### Exercise objective
Report each line of the entries that contains the word "agent", copied in full.

-------- Data supplied --------

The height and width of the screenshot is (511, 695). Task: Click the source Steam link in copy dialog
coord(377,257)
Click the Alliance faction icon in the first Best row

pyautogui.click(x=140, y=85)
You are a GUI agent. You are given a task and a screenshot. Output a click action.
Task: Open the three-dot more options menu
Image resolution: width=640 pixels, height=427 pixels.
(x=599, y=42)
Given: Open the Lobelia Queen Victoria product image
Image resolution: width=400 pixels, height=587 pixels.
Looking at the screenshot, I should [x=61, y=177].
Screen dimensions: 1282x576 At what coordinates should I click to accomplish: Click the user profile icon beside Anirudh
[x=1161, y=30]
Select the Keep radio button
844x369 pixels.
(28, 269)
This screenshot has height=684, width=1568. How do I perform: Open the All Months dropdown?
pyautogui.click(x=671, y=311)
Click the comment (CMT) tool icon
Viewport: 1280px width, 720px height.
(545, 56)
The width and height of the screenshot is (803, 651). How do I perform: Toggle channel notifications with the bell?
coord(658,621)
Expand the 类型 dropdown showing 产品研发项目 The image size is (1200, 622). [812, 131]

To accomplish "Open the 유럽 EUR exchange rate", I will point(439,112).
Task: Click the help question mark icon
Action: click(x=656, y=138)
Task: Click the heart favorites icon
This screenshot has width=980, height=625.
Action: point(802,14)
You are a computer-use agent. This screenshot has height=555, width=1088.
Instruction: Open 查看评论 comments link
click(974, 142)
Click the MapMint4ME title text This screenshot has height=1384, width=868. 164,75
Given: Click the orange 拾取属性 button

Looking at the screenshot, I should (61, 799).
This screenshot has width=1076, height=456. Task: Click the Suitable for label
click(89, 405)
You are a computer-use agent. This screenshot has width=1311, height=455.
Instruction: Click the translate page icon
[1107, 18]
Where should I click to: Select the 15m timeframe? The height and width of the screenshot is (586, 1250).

--------

### Exercise result
You are a GUI agent. You are given a task and a screenshot. Output a click action.
You are a computer-use agent. This screenshot has height=555, width=1088.
You are a computer-use agent. This screenshot has width=1311, height=455.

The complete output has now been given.